Experimental results showed that the correlation with $\epsilon$ is quite low ($R^2=0.75$) considering a linear regression, while considering an exponential correlation, the coefficient of determination increases to $R^2=0.88$. The parameter best correlating with the loss coefficient is the function of the porosity $h\left(\epsilon \right)=\left(1-{\epsilon }^2\right)/{\epsilon }^2$. Function $h\left(\epsilon \right)$, due to its hyperbolic behaviour (7), is not able to describe values of porosity close to the extremes of the range of variability in the porosity ($0\le \epsilon \le 1$). As a consequence, the function is not able to describe nets with low ($\epsilon <0.1$) or high ($\epsilon >0.6$) porosity. In the interval of porosity $0.10<\epsilon <0.60$, the linear regression correlation is quite high ($R^2=0.87$).

According to the permeability coefficients found, the reduction factor $RF\left(\epsilon \right)$ could be calculated, which can be considered as an estimation of the reduction in wind pressure acting perpendicularly on the surface of a textile due to the porosity of the net. Three formulations of the reduction factor depending on the porosity were investigated. Two of these were based on the experimental results—$RF\left(\epsilon \right)=2e^{-0.4\epsilon }$ ($R^2=0.88$) and $RF\left(\epsilon \right)=1-\epsilon$ ($R^2=0.75$); the third was based on the formula proposed in the Australian standard [25]: $RF\left(\epsilon \right)=1-{\epsilon }^2$. It is notable that equation $RF\left(\epsilon \right)=1-\epsilon$ is the same as proposed by Richards and Robertson.
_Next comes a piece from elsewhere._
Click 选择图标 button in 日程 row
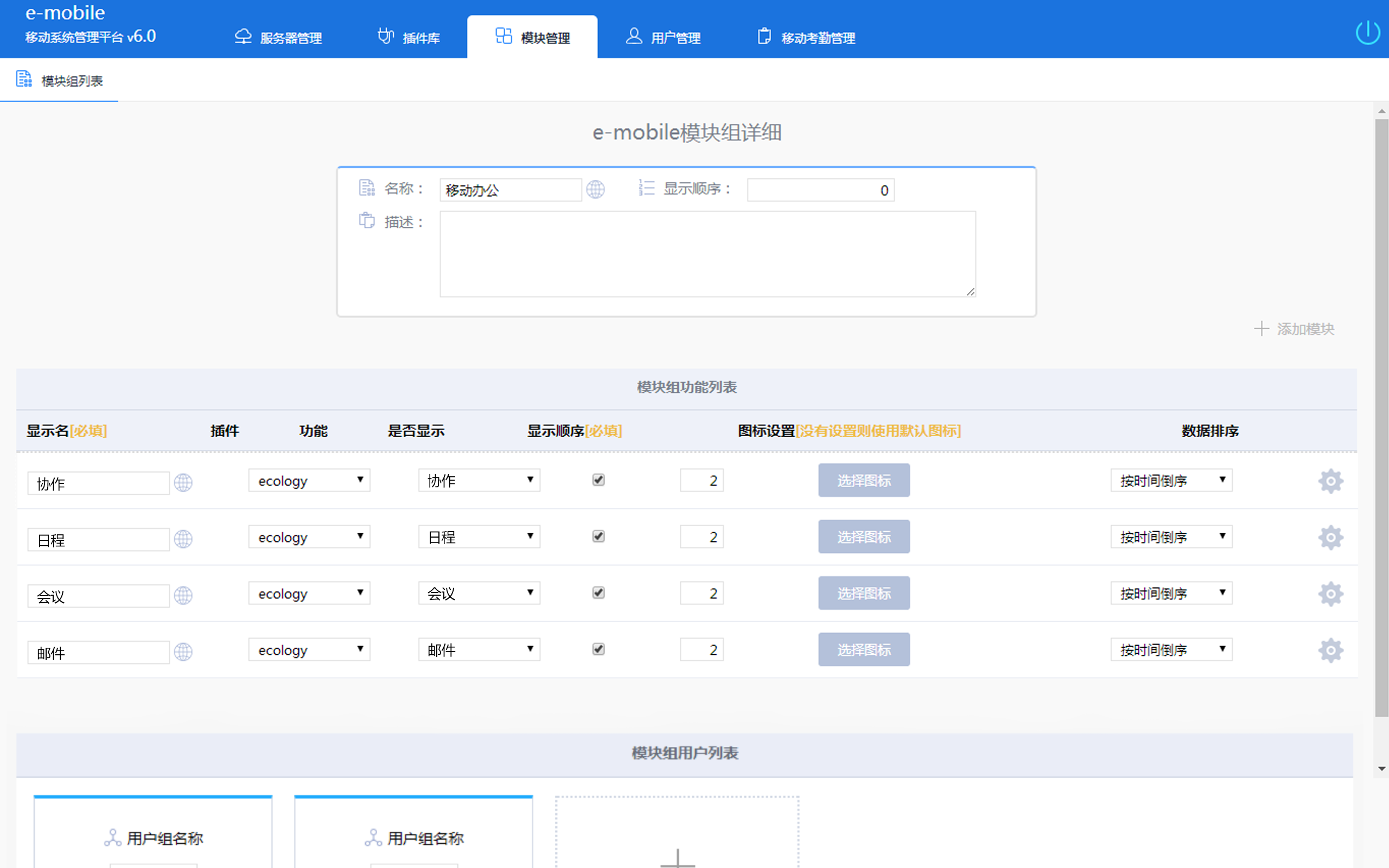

Experimental results interpolated by the exponential regression function ($RF\left(\epsilon \right)=2e^{-0.4\epsilon }$), characterized by the higher R², showed a higher reduction in the wind action due to the geometric porosity. A more conservative relation with a lower reduction in wind action is proposed by the Australian standard $RF\left(\epsilon \right)=1-{\epsilon }^2$. An intermediate behaviour with a linear reduction in the wind load with the porosity is pointed out in equation $RF\left(\epsilon \right)=1-\epsilon$.

Further research will be necessary to validate the results through field tests, whose feasibility would be actually very hard, given the extremely high instability of wind conditions in real contexts, both in terms of intensity and direction.